Obtention d’enzymes sous forme native en utilisant divers systèmes d’expression (cellule d’insecte, cellules mammifère).

Analyse des interactions par différentes approches biophysiques (ITC, BLI, MST, SPR, AUC ou spectrométrie de masse native) après obtention des partenaires purifiés.

Ingénierie oligosaccharidique pour l’obtention de substrats, spécifiques de chaque enzyme, en utilisant la souche E Coli K5 dont la capsule polysaccharidique est identique au squelette carboné des HS (GlcA-GlcNAc).

Analyse structurale des enzymes, seules ou en complexes par cristallographie aux rayons X ou Cryo-microscopie électronique.

L'un des défis majeurs de la caractérisation des polysaccharides synthases EXT1 et EXT2 est leur expression et leur purification. Ces enzymes réalisent la réaction d'élongation de la chaîne HS en polymérisant les résidus GlcNAc et GlcA. Les premiers tests d'expression ont montré que la co-expression des deux protéines augmente le rendement et la stabilité. La NDST, qui existe sous quatre isoformes (NDST1-4), est une enzyme bi-fonctionnelle qui catalyse la N-dé-acétylation et la N-ré-sulfation des résidus GlcNAc. Nous avons pu exprimer et purifier en quantité suffisantes pour des analyses enzymatiques les isoformes 1 et 2 et, grâce à l’obtention de substrats spécifiques (GlcA-GlcN ou GlcA-GlcNAc), nous déterminons leurs paramètres cinétiques pour leurs deux activités, soit globalement, soit individuellement. Les enzymes de biosynthèse Glce et 2OST ont été exprimées en système HEK293, et dans le but de favoriser la purification d’un complexe Glce-2OST, plusieurs plasmides ont été générés pour la co-expression des domaines catalytiques des deux enzymes dans les systèmes d’insecte baculovirus et mammifère (en cours d’optimisation). Nous avons également cloné la 6OST humaine mais l’enzyme n’est pas secrétée dans le milieu de culture mais résidente dans les cellules. En parallèle, nous avons généré des plasmides permettant l’expression des deux enzymes sous forme entière à la surface de vésicules extracellulaires mais l’analyse biophysique et structurale des vésicules purifiées n’a pas révélé la présence des enzymes à leur surface.

Pour la prochaine période, nous allons poursuivre l’optimisation de la production des enzymes, focaliser nos efforts pour l’analyse de leurs interactions et débuter leur analyse structurale, seule ou en complexe. Finalement nous caractériserons la structure oligosaccharidique des produits qu’elles catalysent.

Annaval T., Wild R., Crétinon Y., Sadir R., VivèsR.R. and Lortat-Jacob H. Heparan sulfate proteoglycans biosynthesis and post synthesis mechanisms combine few enzymes and few core proteins to generate extensive structural and functional diversity. Molecules 25, 4215 (2020)

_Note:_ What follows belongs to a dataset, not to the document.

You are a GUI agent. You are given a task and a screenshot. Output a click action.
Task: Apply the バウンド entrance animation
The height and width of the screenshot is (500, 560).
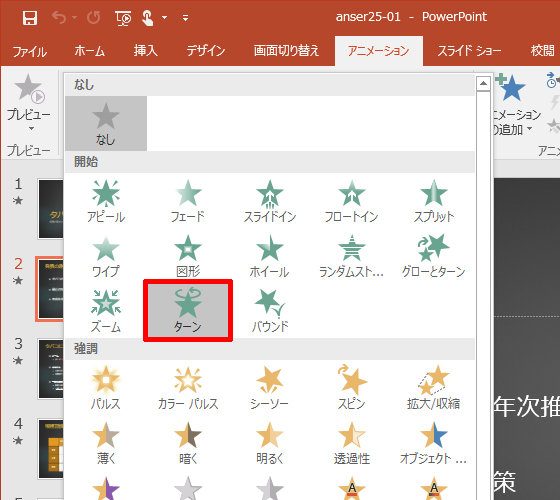coord(270,310)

Les héparanes sulfates (HS) sont des polysaccharides complexes de la surface cellulaire. Grâce à leur capacité à lier des centaines de protéines, ils régulent de très nombreux processus biologiques. Ce vaste répertoire fonctionnel est lié à leur diversité structurale, enzymatiquement générée en cours de biosynthèse. Ce processus étant non codé génétiquement, le mécanisme déterminant la structure des HS reste mal connu. Dans ce contexte, nous avons réuni un consortium complémentaire dans le but de déchiffrer comment les enzymes biosynthétiques des HS s'associent les unes aux autres pour former des "nanomachines" déterminant l'assemblage de motifs HS spécifiques. Dans ce but, nous exprimerons les enzymes de biosynthèse des HS, analyserons leurs interactions, la structure des complexes qu'ils forment et les séquences oligosaccharidiques qu'ils produisent. L'activité de liaison des oligosaccharides résultants vis-à-vis de cytokines se liant aux HS sera analysée pour révéler les relations structure/fonction de ces molécules. Les connaissances acquises permettront de synthétiser de nouveaux oligosaccharides de structures définies en utilisant des approches chimio-enzymatiques.